PROMPT: Output only the lines below that start at the line containing "Given: Click the CIDR column header" and end at the line containing "The width and", with both ends kept.

MATERIAL SHOWN:
* * *

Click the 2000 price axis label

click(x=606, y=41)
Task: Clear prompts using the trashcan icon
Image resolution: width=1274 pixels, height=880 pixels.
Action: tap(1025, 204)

* * *

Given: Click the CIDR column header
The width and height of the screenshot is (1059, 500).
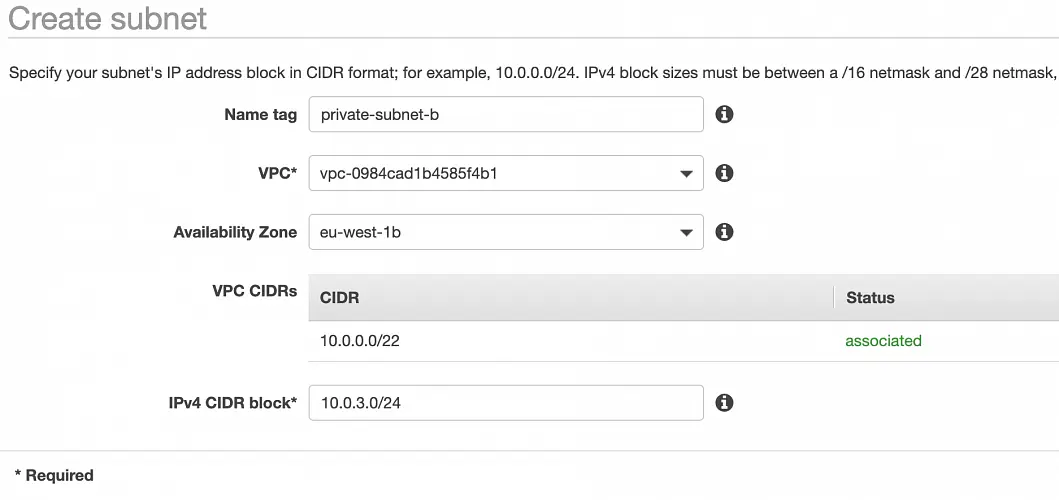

* * *

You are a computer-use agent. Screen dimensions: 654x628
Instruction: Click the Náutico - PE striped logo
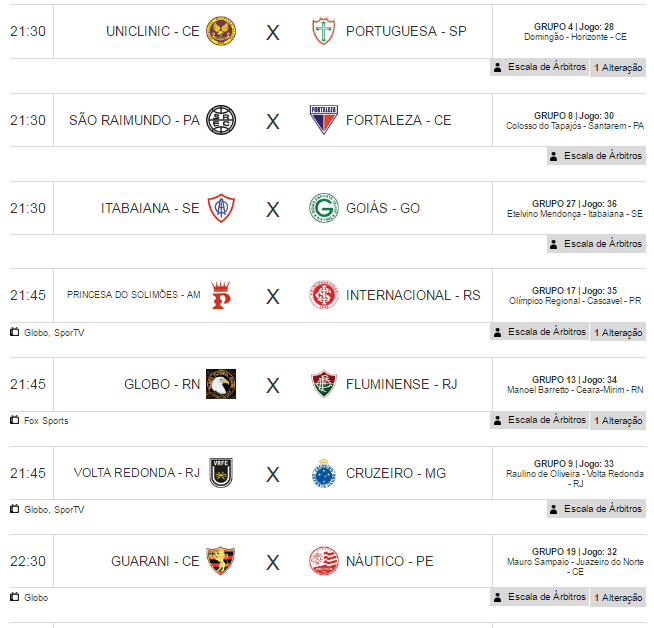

* * *

SOLUTION FOR THIS PROBLEM:
Given: Click the CIDR column header
The width and height of the screenshot is (1059, 500).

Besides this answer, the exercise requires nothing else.